Data extracts:
○ ○ ○ ○

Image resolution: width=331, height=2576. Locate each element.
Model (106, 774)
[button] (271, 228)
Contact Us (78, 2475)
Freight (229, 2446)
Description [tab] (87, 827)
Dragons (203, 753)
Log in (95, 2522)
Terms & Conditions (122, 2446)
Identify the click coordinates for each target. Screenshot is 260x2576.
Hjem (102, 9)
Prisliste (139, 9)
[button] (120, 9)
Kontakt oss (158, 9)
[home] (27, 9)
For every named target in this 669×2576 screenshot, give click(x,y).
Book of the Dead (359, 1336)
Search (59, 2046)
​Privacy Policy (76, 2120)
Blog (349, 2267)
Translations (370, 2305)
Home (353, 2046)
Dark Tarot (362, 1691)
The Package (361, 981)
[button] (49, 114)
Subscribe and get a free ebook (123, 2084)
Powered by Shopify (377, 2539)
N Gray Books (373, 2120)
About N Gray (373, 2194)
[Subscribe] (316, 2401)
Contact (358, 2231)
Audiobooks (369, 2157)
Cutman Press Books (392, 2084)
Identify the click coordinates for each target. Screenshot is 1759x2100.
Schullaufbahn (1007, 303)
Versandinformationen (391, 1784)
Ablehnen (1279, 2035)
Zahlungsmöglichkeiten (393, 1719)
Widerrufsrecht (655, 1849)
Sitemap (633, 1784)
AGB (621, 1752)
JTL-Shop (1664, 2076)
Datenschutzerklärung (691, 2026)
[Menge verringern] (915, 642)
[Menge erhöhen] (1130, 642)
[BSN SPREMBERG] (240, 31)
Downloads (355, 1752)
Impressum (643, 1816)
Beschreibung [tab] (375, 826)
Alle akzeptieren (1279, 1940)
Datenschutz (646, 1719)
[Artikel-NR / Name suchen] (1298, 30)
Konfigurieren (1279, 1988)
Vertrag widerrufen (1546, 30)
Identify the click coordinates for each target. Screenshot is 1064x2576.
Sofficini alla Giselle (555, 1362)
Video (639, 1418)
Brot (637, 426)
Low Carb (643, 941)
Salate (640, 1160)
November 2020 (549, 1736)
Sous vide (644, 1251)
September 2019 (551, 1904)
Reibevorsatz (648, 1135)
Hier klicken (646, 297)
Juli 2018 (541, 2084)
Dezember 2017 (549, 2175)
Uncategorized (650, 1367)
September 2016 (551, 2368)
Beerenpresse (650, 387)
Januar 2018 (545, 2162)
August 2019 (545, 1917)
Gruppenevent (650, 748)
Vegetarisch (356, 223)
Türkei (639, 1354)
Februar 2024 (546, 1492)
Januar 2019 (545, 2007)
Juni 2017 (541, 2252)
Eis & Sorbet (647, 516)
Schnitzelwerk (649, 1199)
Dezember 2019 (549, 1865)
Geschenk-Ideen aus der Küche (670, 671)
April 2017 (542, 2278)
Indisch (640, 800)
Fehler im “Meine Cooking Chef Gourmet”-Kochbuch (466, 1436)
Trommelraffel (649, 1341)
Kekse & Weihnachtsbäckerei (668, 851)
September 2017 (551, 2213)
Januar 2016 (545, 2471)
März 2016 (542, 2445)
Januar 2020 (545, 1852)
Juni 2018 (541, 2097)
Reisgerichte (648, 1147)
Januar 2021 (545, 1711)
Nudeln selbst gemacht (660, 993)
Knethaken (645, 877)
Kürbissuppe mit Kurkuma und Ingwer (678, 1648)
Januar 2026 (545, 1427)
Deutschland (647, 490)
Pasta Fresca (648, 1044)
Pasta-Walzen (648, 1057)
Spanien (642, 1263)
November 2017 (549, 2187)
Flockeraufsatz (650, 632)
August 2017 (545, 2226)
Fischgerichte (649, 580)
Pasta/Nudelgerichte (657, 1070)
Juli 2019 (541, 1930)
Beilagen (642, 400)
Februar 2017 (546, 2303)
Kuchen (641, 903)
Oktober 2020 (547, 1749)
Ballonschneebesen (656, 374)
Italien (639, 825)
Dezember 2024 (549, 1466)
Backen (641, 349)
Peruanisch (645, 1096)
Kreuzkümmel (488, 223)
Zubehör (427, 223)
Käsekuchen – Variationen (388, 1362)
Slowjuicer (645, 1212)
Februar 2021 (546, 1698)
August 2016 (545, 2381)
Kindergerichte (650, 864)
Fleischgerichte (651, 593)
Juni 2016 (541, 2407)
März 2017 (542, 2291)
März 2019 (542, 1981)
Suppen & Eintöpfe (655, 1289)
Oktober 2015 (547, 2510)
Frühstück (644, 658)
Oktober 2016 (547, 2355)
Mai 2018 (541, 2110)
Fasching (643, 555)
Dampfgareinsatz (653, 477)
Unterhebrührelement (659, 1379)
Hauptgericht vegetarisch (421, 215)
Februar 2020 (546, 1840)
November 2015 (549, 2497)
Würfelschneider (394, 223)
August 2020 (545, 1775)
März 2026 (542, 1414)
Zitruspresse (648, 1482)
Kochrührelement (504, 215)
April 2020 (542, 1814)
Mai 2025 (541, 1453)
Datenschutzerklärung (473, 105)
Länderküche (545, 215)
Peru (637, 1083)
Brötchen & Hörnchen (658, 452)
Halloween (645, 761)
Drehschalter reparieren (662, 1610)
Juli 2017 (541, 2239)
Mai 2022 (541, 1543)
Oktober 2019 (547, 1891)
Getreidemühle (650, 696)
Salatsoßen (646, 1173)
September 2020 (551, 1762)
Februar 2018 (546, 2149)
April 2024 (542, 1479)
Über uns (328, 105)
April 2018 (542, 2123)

○ ○ ○ ○

Repeat each record above precisely as written.

Solution for this task:
Image resolution: width=331, height=2576. Locate each element.
Model (106, 774)
[button] (271, 228)
Contact Us (78, 2475)
Freight (229, 2446)
Description [tab] (87, 827)
Dragons (203, 753)
Log in (95, 2522)
Terms & Conditions (122, 2446)
Identify the click coordinates for each target. Screenshot is 260x2576.
Hjem (102, 9)
Prisliste (139, 9)
[button] (120, 9)
Kontakt oss (158, 9)
[home] (27, 9)
For every named target in this 669×2576 screenshot, give click(x,y).
Book of the Dead (359, 1336)
Search (59, 2046)
​Privacy Policy (76, 2120)
Blog (349, 2267)
Translations (370, 2305)
Home (353, 2046)
Dark Tarot (362, 1691)
The Package (361, 981)
[button] (49, 114)
Subscribe and get a free ebook (123, 2084)
Powered by Shopify (377, 2539)
N Gray Books (373, 2120)
About N Gray (373, 2194)
[Subscribe] (316, 2401)
Contact (358, 2231)
Audiobooks (369, 2157)
Cutman Press Books (392, 2084)
Identify the click coordinates for each target. Screenshot is 1759x2100.
Schullaufbahn (1007, 303)
Versandinformationen (391, 1784)
Ablehnen (1279, 2035)
Zahlungsmöglichkeiten (393, 1719)
Widerrufsrecht (655, 1849)
Sitemap (633, 1784)
AGB (621, 1752)
JTL-Shop (1664, 2076)
Datenschutzerklärung (691, 2026)
[Menge verringern] (915, 642)
[Menge erhöhen] (1130, 642)
[BSN SPREMBERG] (240, 31)
Downloads (355, 1752)
Impressum (643, 1816)
Beschreibung [tab] (375, 826)
Alle akzeptieren (1279, 1940)
Datenschutz (646, 1719)
[Artikel-NR / Name suchen] (1298, 30)
Konfigurieren (1279, 1988)
Vertrag widerrufen (1546, 30)
Identify the click coordinates for each target. Screenshot is 1064x2576.
Sofficini alla Giselle (555, 1362)
Video (639, 1418)
Brot (637, 426)
Low Carb (643, 941)
Salate (640, 1160)
November 2020 (549, 1736)
Sous vide (644, 1251)
September 2019 (551, 1904)
Reibevorsatz (648, 1135)
Hier klicken (646, 297)
Juli 2018 (541, 2084)
Dezember 2017 (549, 2175)
Uncategorized (650, 1367)
September 2016 (551, 2368)
Beerenpresse (650, 387)
Januar 2018 (545, 2162)
August 2019 (545, 1917)
Gruppenevent (650, 748)
Vegetarisch (356, 223)
Türkei (639, 1354)
Februar 2024 (546, 1492)
Januar 2019 (545, 2007)
Juni 2017 (541, 2252)
Eis & Sorbet (647, 516)
Schnitzelwerk (649, 1199)
Dezember 2019 (549, 1865)
Geschenk-Ideen aus der Küche (670, 671)
April 2017 (542, 2278)
Indisch (640, 800)
Fehler im “Meine Cooking Chef Gourmet”-Kochbuch (466, 1436)
Trommelraffel (649, 1341)
Kekse & Weihnachtsbäckerei (668, 851)
September 2017 (551, 2213)
Januar 2016 (545, 2471)
März 2016 (542, 2445)
Januar 2020 (545, 1852)
Juni 2018 (541, 2097)
Reisgerichte (648, 1147)
Januar 2021 (545, 1711)
Nudeln selbst gemacht (660, 993)
Knethaken (645, 877)
Kürbissuppe mit Kurkuma und Ingwer (678, 1648)
Januar 2026 (545, 1427)
Deutschland (647, 490)
Pasta Fresca (648, 1044)
Pasta-Walzen (648, 1057)
Spanien (642, 1263)
November 2017 (549, 2187)
Flockeraufsatz (650, 632)
August 2017 (545, 2226)
Fischgerichte (649, 580)
Pasta/Nudelgerichte (657, 1070)
Juli 2019 (541, 1930)
Beilagen (642, 400)
Februar 2017 (546, 2303)
Kuchen (641, 903)
Oktober 2020 (547, 1749)
Ballonschneebesen (656, 374)
Italien (639, 825)
Dezember 2024 (549, 1466)
Backen (641, 349)
Peruanisch (645, 1096)
Kreuzkümmel (488, 223)
Zubehör (427, 223)
Käsekuchen – Variationen (388, 1362)
Slowjuicer (645, 1212)
Februar 2021 (546, 1698)
August 2016 (545, 2381)
Kindergerichte (650, 864)
Fleischgerichte (651, 593)
Juni 2016 (541, 2407)
März 2017 (542, 2291)
März 2019 (542, 1981)
Suppen & Eintöpfe (655, 1289)
Oktober 2015 (547, 2510)
Frühstück (644, 658)
Oktober 2016 (547, 2355)
Mai 2018 (541, 2110)
Fasching (643, 555)
Dampfgareinsatz (653, 477)
Unterhebrührelement (659, 1379)
Hauptgericht vegetarisch (421, 215)
Februar 2020 (546, 1840)
November 2015 (549, 2497)
Würfelschneider (394, 223)
August 2020 (545, 1775)
März 2026 (542, 1414)
Zitruspresse (648, 1482)
Kochrührelement (504, 215)
April 2020 (542, 1814)
Mai 2025 (541, 1453)
Datenschutzerklärung (473, 105)
Länderküche (545, 215)
Peru (637, 1083)
Brötchen & Hörnchen (658, 452)
Halloween (645, 761)
Drehschalter reparieren (662, 1610)
Juli 2017 (541, 2239)
Mai 2022 (541, 1543)
Oktober 2019 (547, 1891)
Getreidemühle (650, 696)
Salatsoßen (646, 1173)
September 2020 (551, 1762)
Februar 2018 (546, 2149)
April 2024 (542, 1479)
Über uns (328, 105)
April 2018 (542, 2123)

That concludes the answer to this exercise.